The reports in the Wall Street Journal and the Washington Post that criminal prosecutors are now looking at the mortgage deal at the heart of the US Securities and Exchange Commission case against Goldman Sachs raise a key question: Why now?

The SEC is said formally to have referred the case to the US Attorney for the Southern District of New York. Such a step would not be unusual, but the timing would be.
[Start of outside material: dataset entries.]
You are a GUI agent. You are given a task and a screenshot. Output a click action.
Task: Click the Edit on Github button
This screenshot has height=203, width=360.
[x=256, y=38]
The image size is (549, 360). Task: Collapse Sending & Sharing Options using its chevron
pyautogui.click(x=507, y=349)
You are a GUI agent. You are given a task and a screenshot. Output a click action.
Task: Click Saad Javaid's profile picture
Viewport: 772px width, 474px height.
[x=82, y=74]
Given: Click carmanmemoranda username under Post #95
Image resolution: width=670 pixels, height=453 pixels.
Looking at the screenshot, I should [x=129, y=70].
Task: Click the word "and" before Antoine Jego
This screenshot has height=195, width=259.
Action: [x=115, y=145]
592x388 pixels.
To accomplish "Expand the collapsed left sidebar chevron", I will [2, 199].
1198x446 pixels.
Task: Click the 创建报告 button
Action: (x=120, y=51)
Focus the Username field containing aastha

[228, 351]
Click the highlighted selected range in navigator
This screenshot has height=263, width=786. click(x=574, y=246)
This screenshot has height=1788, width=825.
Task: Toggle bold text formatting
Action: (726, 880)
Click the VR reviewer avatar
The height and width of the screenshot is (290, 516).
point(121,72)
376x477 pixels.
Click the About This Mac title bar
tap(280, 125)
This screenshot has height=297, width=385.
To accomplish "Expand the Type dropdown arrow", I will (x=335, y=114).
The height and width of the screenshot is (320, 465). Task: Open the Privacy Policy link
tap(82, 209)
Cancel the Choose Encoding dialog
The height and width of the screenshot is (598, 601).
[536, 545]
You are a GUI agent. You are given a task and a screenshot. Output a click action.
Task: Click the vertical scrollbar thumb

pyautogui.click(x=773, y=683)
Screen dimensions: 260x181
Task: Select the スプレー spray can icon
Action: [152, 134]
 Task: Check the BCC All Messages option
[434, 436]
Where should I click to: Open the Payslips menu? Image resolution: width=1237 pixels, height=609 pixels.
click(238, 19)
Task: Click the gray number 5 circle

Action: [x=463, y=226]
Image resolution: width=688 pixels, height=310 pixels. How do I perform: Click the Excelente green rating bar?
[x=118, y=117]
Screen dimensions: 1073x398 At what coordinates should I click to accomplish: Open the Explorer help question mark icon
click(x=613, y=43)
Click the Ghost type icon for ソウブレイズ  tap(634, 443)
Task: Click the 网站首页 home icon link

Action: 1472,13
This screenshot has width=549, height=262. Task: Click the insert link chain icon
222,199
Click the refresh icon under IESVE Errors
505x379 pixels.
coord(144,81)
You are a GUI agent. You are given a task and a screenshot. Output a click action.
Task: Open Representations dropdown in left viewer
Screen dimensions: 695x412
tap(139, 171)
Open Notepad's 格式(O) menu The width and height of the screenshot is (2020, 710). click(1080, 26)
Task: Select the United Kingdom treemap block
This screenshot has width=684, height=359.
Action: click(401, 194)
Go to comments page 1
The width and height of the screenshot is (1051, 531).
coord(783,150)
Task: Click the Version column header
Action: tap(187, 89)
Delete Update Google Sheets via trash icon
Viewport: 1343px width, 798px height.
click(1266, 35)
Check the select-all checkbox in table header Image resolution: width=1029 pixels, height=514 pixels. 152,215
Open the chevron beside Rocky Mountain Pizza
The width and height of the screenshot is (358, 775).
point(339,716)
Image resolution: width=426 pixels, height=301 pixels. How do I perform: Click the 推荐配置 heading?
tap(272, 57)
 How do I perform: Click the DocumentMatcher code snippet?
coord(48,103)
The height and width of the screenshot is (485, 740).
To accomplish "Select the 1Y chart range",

Ordinarily, the SEC sends its evidence to prosecutors before filing its civil charges, not afterwards. That way, if the Justice Department does want to bring a criminal case, the two actions can be filed simultaneously. There are lots of good procedural reasons for doing it this way, so the two cases do not interfere with one another.

So, why act now?

One explanation would be time pressure: The SEC does act on its own and do the referral later when it is trying to shut down a still active fraud – a lot of the Ponzi scheme cases fit into this category. But the deal at the heart of the Goldman referral was done in 2007 and the SEC has been looking at this deal for close to a year now if not longer – it warned Goldman last July that the staff were considering filing civil fraud charges.

Another would be new evidence: perhaps something has turned up in the last two weeks that merits a criminal investigation. Maybe a new witness has come forward or the SEC might think prosecutors should look at something uncovered by the Senate hearing earlier this week.

The final possibility has a political tone: a criminal investigation of the firm (as opposed to its employees) sharply increases the pressure on Goldman to settle at a time at a time when public feelings against the bank are running high.

Goldman, which has denied wrongdoing, may be be plumping for the final option. “Given the recent focus on the firm, we are not surprised by the report of an inquiry,” a Goldman spokesman told Reuters. “We would fully cooperate with any requests for information.”